▶ [The problem] Repeat exactly the lines from the start of the records below through the line that contains "Select the Refresh page icon", including both.

========

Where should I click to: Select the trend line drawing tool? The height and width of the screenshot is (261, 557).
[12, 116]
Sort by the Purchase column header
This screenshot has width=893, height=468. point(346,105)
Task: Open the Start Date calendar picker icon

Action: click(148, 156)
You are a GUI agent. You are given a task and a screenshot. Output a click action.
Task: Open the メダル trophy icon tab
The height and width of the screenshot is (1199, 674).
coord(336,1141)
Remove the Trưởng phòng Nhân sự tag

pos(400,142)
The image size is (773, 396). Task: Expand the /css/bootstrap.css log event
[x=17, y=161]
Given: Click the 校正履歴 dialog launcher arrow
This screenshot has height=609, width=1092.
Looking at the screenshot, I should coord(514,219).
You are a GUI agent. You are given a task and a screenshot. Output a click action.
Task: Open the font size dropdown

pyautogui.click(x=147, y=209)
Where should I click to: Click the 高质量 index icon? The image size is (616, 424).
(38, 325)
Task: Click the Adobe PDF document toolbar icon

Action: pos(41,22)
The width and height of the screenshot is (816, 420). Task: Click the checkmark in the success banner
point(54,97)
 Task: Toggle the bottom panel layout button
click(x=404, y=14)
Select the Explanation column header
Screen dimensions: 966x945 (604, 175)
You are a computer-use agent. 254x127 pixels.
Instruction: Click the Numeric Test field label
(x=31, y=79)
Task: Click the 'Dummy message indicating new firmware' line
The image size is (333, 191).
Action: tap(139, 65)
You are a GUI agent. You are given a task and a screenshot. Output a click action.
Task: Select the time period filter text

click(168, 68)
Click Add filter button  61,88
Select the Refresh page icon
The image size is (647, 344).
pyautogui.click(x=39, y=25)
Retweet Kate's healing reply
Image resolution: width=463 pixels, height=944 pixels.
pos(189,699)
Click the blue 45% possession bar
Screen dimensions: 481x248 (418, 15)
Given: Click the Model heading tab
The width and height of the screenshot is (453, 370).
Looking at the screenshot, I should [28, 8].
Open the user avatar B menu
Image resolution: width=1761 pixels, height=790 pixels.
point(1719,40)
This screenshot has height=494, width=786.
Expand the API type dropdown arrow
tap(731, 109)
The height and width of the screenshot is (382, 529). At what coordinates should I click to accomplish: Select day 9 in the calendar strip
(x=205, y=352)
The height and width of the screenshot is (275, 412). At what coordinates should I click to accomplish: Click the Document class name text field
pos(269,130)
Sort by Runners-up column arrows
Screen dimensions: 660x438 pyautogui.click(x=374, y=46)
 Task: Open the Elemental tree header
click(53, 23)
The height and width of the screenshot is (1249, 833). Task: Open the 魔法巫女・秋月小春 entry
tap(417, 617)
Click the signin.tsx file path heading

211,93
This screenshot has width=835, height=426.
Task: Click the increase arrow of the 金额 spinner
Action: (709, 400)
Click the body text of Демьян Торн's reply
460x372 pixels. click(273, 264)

========

▶ [Reply]
Where should I click to: Select the trend line drawing tool? The height and width of the screenshot is (261, 557).
[12, 116]
Sort by the Purchase column header
This screenshot has width=893, height=468. point(346,105)
Task: Open the Start Date calendar picker icon

Action: click(148, 156)
You are a GUI agent. You are given a task and a screenshot. Output a click action.
Task: Open the メダル trophy icon tab
The height and width of the screenshot is (1199, 674).
coord(336,1141)
Remove the Trưởng phòng Nhân sự tag

pos(400,142)
The image size is (773, 396). Task: Expand the /css/bootstrap.css log event
[x=17, y=161]
Given: Click the 校正履歴 dialog launcher arrow
This screenshot has height=609, width=1092.
Looking at the screenshot, I should coord(514,219).
You are a GUI agent. You are given a task and a screenshot. Output a click action.
Task: Open the font size dropdown

pyautogui.click(x=147, y=209)
Where should I click to: Click the 高质量 index icon? The image size is (616, 424).
(38, 325)
Task: Click the Adobe PDF document toolbar icon

Action: pos(41,22)
The width and height of the screenshot is (816, 420). Task: Click the checkmark in the success banner
point(54,97)
 Task: Toggle the bottom panel layout button
click(x=404, y=14)
Select the Explanation column header
Screen dimensions: 966x945 (604, 175)
You are a computer-use agent. 254x127 pixels.
Instruction: Click the Numeric Test field label
(x=31, y=79)
Task: Click the 'Dummy message indicating new firmware' line
The image size is (333, 191).
Action: tap(139, 65)
You are a GUI agent. You are given a task and a screenshot. Output a click action.
Task: Select the time period filter text

click(168, 68)
Click Add filter button  61,88
Select the Refresh page icon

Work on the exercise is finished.